I had to do exactly that. 
Have to say the guy I talked to was extremely helpful and friendly and it was all done within a few minutes. I'm still not that confident talking on the phone and it was a relief it went so smoothly.


----------



## rheia

TaniaTM said:


> Oh and get used to operating whatever type your stove (gas/electrical) and washing machine are.


Haha, this made me laugh.

We ended up in an apartment with a 1980s top loader washing machine (and no instructions). Both of us had no idea of how to operate it.

Well, we appear to have worked it out. Laundry seems to come out clean and in one piece, so can't be too wrong.


----------



## TaniaTM

rheia said:


> Haha, this made me laugh.
> 
> We ended up in an apartment with a 1980s top loader washing machine (and no instructions). Both of us had no idea of how to operate it.
> 
> Well, we appear to have worked it out. Laundry seems to come out clean and in one piece, so can't be too wrong.

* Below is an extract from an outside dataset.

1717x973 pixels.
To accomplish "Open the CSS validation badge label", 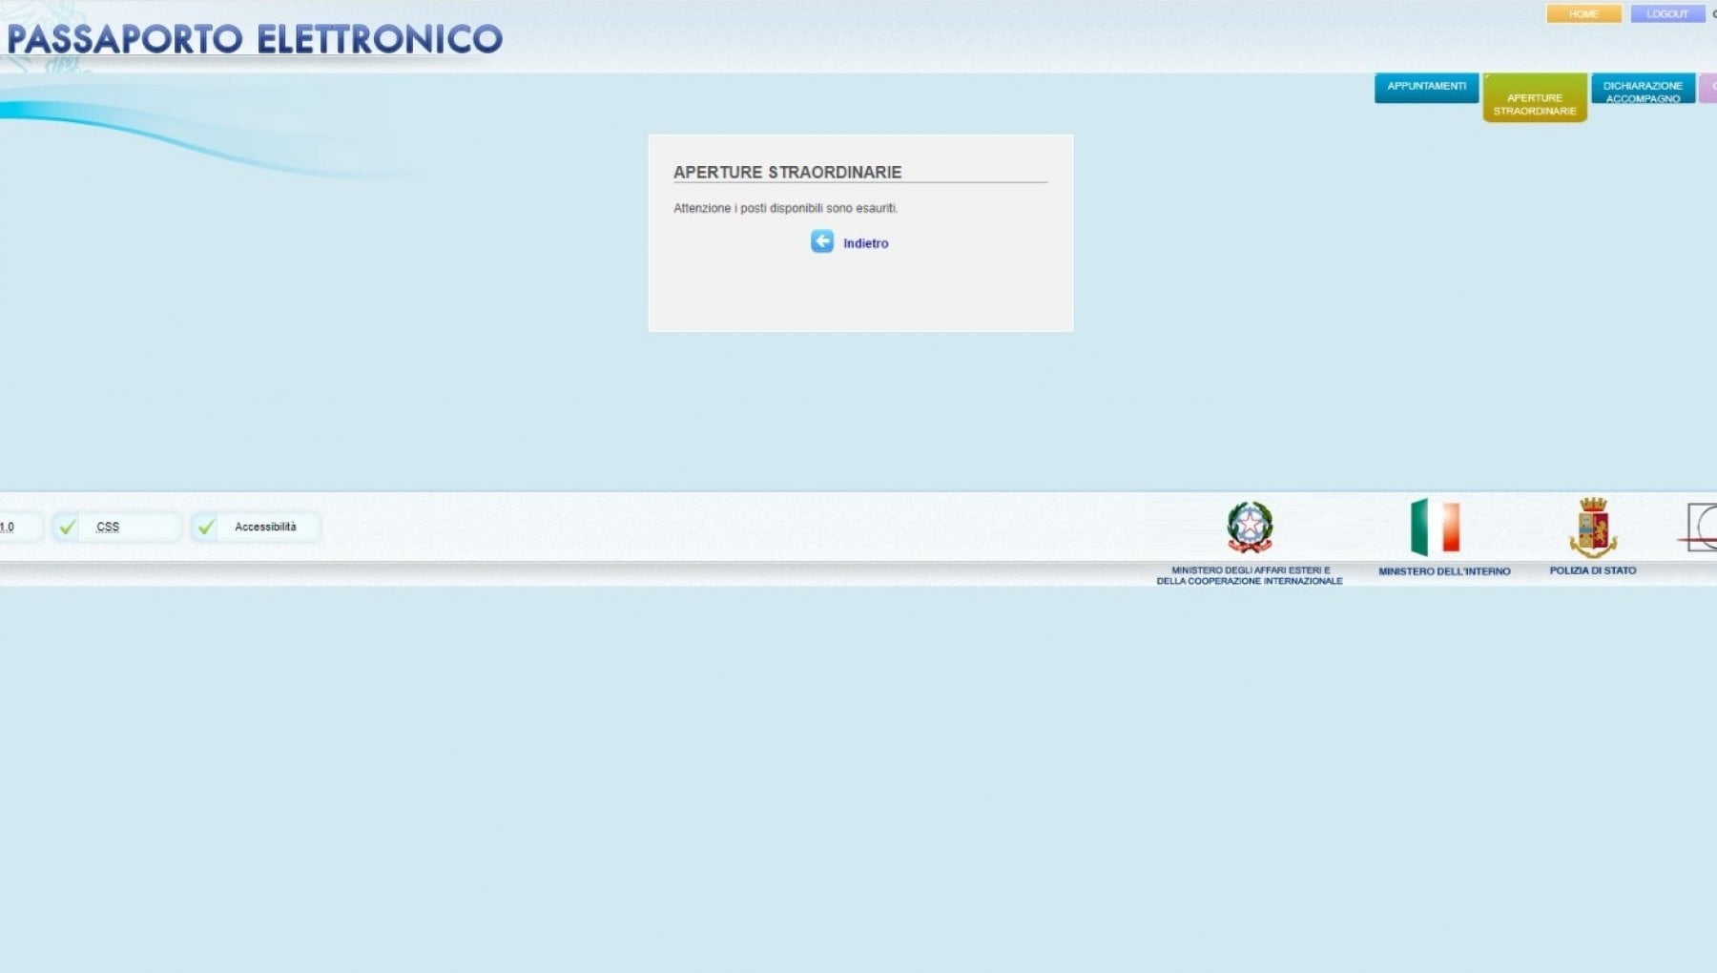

Top loader washing machines seemed like an alien ship to me as I never used it before. And I was in the exact same situation as you, no instructions but I found a manual online and now using it. I guess, you learn new things everyday.


----------



## MaryMar

you guys are funny hahah, my fiancee gave me the same face when sh looked at my washing machine too hahah, but now is a professional, and even she is starting to chat more in english as her confidence lifts. Its a great journey and experience enjoy it I have encouraged her to keep a diary so we can look back at it later have a read and laugh


----------



## barefoot

Wow that's very useful information about the Northern Territory. We've sorted out an international drivers license for my partner who has a UK license as well and are hoping that the transition over to a Northern Territory license will be pretty straightforward.


----------



## naveen hr

*Re:*

Register for medicare,change drivers licience you'll have 3 months to change your drivers and also register for a tax number

buy a bottle of the sparkly stuff and celebrate your new adventure!!


----------



## Gatito

I would recommend to 

have an Australian driver's licence 
Tax number
Cellphone !

For future partners visa:

Activate shared bank account ( Very important !) 

Lease in both names

any thing that can be on both names.

Resister relationship when is possible.

Cheers


----------



## Kah86k

I don't know if this was on here or not, but an ambulance membership is important (at least in (Victoria) I don't know about other states.


----------



## Mish

Kah86k said:


> I don't know if this was on here or not, but an ambulance membership is important (at least in (Victoria) I don't know about other states.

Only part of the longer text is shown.